Written for Daily Hive by Frederick Blichert
With self-driving cars likely to arrive on the market in the not-too-distant future, Vancouver artist Vincent McCurley has developed a virtual reality (VR) simulation that asks “who drives the driver?”
When a crash is inevitable, how will self-driving cars respond, and how will they be programmed to make the ethical choices that human drivers are faced with? These are the main themes of Cardboard Crash, currently available for free from the National Film Board of Canada.
Cardboard Crash puts you in the front seat of a self-driving car rolling through a blocky world made of cardboard. As you make your way along a cliff-side highway overlooking the ocean, modelled on British Columbia’s Sea-to-Sky Highway, you’ll notice the boxy little child sitting with you on the commute home.
You soon take control of the car’s navigation system in the face an imminent collision and are asked to choose between veering left into a family, driving straight into an oncoming tanker truck, or turning right off the cliff. Then, after getting additional information from a lighthouse sensor offshore and a drone overhead, you’re asked to choose again.
“The piece tries to use virtual reality to almost create empathy for the machine,” said McCurley, pointing to the competing data that you’re fed to make your choice. Will the cars’ ethical algorithms be programmed according to the law, or according to insurance policies, or based on some other ethical framework?
“At the end of the day, they are being programmed by humans, and their ethical frameworks are being designed by human programmers,” said McCurley. We may take comfort in the human side of things, but it comes with its own challenges too, because there is no universal human code of ethics. “People’s ethics change depending on whether or not they’ve had a good breakfast in the morning, or a good sleep.”
And once your car plugs into a network, the possibilities are endless. McCurley wonders “whether it’s ethical to…pull information like our insurance policies, our occupations, our age, our criminal records, our social media profiles.”
The technology that McCurley shows us in Cardboard Crash isn’t here yet. The first generations of self-driving cars won’t be accessing this kind of information, or even recognizing the ethical choices at hand. But that could change, and soon. When that day comes, it’s not clear what our priorities will be. “I’d like society to make the decisions on the ethics of this technology rather than a couple of corporations making those decisions for us,” said McCurley.

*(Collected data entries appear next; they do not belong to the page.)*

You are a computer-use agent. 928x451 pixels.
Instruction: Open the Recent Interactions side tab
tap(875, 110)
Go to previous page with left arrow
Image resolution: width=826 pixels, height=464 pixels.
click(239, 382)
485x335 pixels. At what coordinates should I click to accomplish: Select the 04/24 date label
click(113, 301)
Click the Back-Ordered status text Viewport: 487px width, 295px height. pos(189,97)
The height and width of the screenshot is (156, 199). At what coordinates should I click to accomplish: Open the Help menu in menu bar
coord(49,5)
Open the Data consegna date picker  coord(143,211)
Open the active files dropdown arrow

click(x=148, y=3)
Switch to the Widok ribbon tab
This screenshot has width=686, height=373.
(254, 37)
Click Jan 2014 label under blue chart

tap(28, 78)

McCurley describes Cardboard Crash as the culmination of his work on interactive documentaries, apps, and other VR projects as a creative technologist at the NFB. The piece started out as a public service announcement about distracted driving and has evolved, with McCurley aiming to make the best use of the technology as he developed the story.
The cardboard aesthetic also makes the most of the technology. Most mobile devices can’t support too much visual information, so McCurley used a “low-poly aesthetic,” which basically means reducing the number of objects on-screen and making them blocky to keep the visual information to a minimum. And it looks great. The story world is smooth and easy to navigate.
Cardboard Crash currently works on mobile phones and will soon be available on the Oculus Rift and Samsung Vive VR platforms. It was part of the Sundance Institute’s 2016 New Frontier Mobile VR lineup and recently won a national Digi Award for Mobile Entertainment.